Current estimates show that around 42.7 million borrowers currently owe more than $1.6 trillion in student debt, according to the U.S. Department of Education. And some of these loans have higher interest rates than mortgages.
That’s why an increasing number of homeowners are turning to their properties. They may be able to tap into their equity to pay off their loans with reduced fees with new kinds of cash-out refinances.
“Many borrowers are sitting on a lot of home equity, which can be used to pay off thousands of dollars of student loans,” said Kathleen Gubbels, AVP of product development with New American Funding. “[This] gives them the ability to significantly reduce their overall student loan debt.”
How do cash-out refinances for student debt work?
Using a cash-out refinance to pay down student loan debt works by tapping into home equity. Homeowners will take out a new mortgage that’s larger than their existing one. Typically, the difference, or at least a portion of it, is used to pay off student loans. And the new mortgage, which replaces the previous one, is paid off every month.
(Home equity is how much of the property that the homeowner owns outright. This amount depends on the size of the down payment, how much of the loan principal has been paid down, and if property values have increased.)
The loans are backed by Fannie Mae. And they offer lower costs than traditional cash-out refinances, where the buyer usually pockets the extra cash.
One caveat, however, is these loans require at least one student loan to be paid off at closing, in full. In these cases, the proceeds are paid directly to the student loan servicer as part of the closing process, rather than directly to the borrower.
“The student loan cash-out refinance option gives borrowers the ability to pay off some, if not all, of those student loans by paying the proceeds of the cash-out refinance directly to the student loan servicer at closing,” said Gubbels.
What homeowners should know about student loan refinances

These cash-out refinances can be used to pay off an array of student loans, from federal to private. But there is a limit to how much home equity can be put toward the debt, up to 80% of the value of the property.
They can also be more affordable than traditional loans.
“Borrowers who utilize the Fannie Mae student loan cash-out refinance option have the ability to pay off student loans through a refinance without incurring traditional cash-out loan level pricing,” said Gubbels.
For some homeowners, this kind of refinance has the potential to offer lower upfront costs than a standard cash-out refinance used for other purposes.
When it makes sense to refinance your home to pay off student loans
Using a cash-out refi to pay down student debt may make the most sense for homeowners with high-interest student loan debt. It may be a particularly good option for those with private or federal student loans with interest rates that are higher than their mortgage rates.
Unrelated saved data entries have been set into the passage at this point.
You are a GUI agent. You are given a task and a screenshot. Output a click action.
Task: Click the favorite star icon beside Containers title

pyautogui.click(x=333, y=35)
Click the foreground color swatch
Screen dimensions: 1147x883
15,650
These loans may also be appealing to borrowers who have built up a lot of equity in their homes and plan to stay in their homes for the long term. Homebuyers who have seen mortgage rates fall since they bought their homes or last refinanced may also want to explore these loans.
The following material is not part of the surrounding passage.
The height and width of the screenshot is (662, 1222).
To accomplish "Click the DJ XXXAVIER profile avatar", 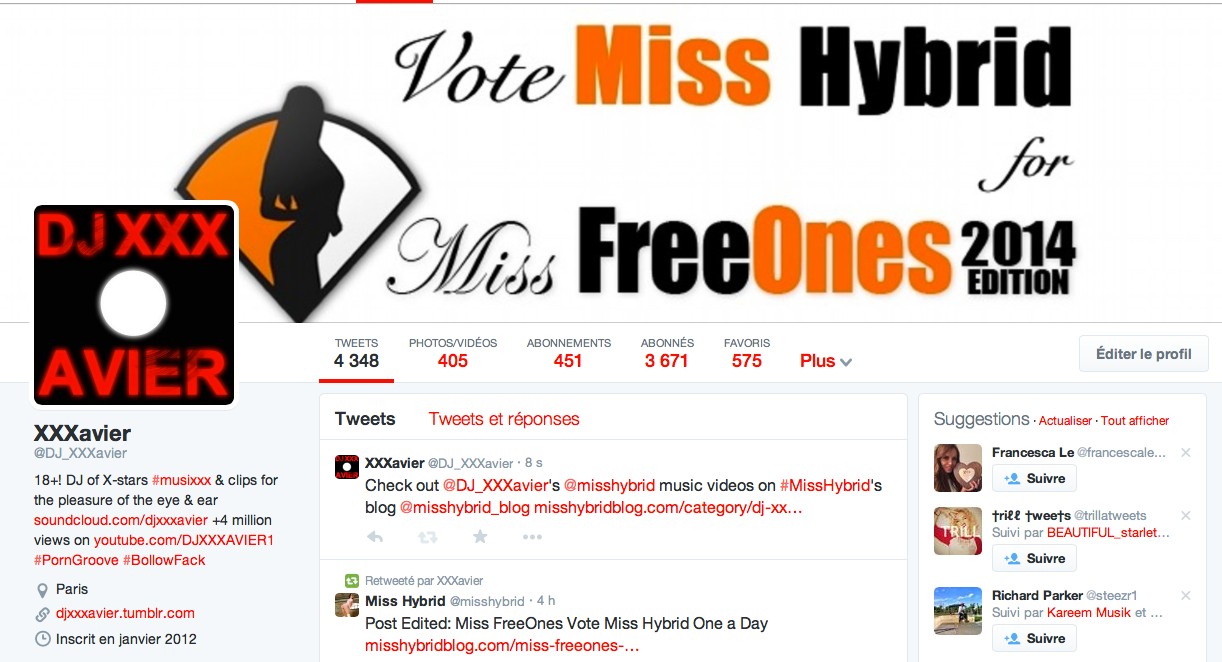I will coord(134,305).
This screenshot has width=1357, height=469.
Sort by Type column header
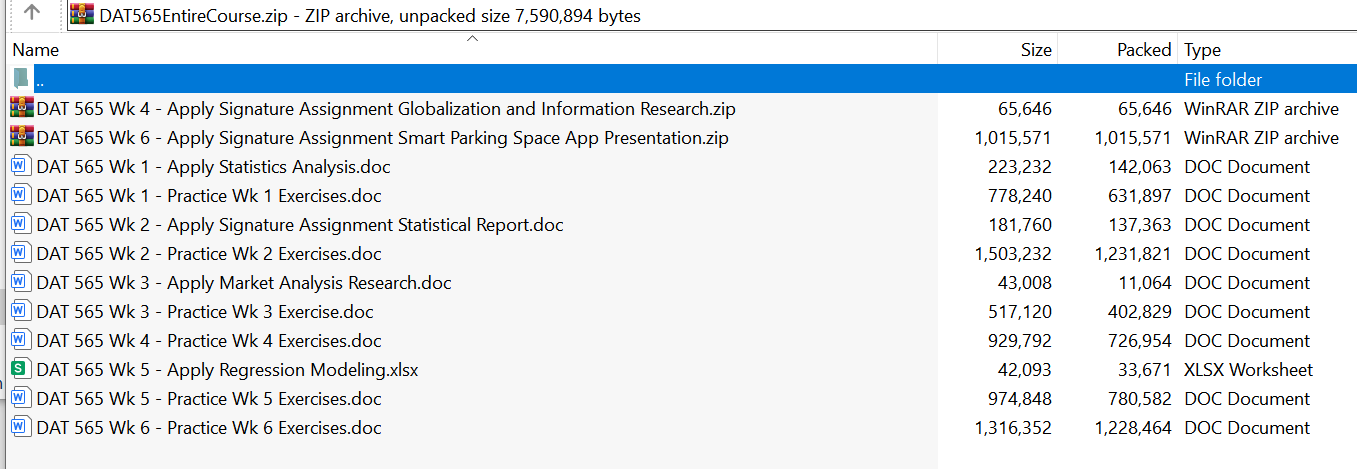tap(1202, 50)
One thing to note, however, is cash-out refinances still have risks.
“When utilizing the student loan cash-out refinance feature, borrowers are essentially re-setting their mortgage term and that could lead to a longer term to pay off,” said Gubbels.
That’s because most homeowners are replacing their existing mortgage, which they may have been paying off for years, and replacing it with a new, longer one.
Homeowners also need to make sure that it makes financial sense to use one of these loans. If the interest rate on their student loans is lower than current mortgage rates or they are replacing a very low interest rate with a much higher one, they may not wind up saving money.
And since borrowers are converting their student loans into debt secured by their home, it’s important to remember that missing payments could put their home at risk.
Another thing to keep in mind is that going this route to refinance student loans could cause some homeowners to forgo some protections like income-driven repayment plans, deferment, or forbearance options, as well as potential loan forgiveness programs.
Refinancing your home to pay off student debt may be a good option

These cash-out refinances may be a powerful tool for homeowners who have built significant equity in their properties but are struggling with high-interest education debt.
It’s important, however, to do your research before jumping to this option to see if this is the right move for you.
“When utilizing the student loan cash-out refinance feature, borrowers should be aware of their payment and how much [they] can afford to pay each month,” said Gubbels.
Run through the numbers carefully, compare your current student loan costs with your potential new mortgage, and consider how this move could impact your finances both short and long-term. If the math works in your favor, this can be a viable way to relieve some of the pressures of those pesky student loans.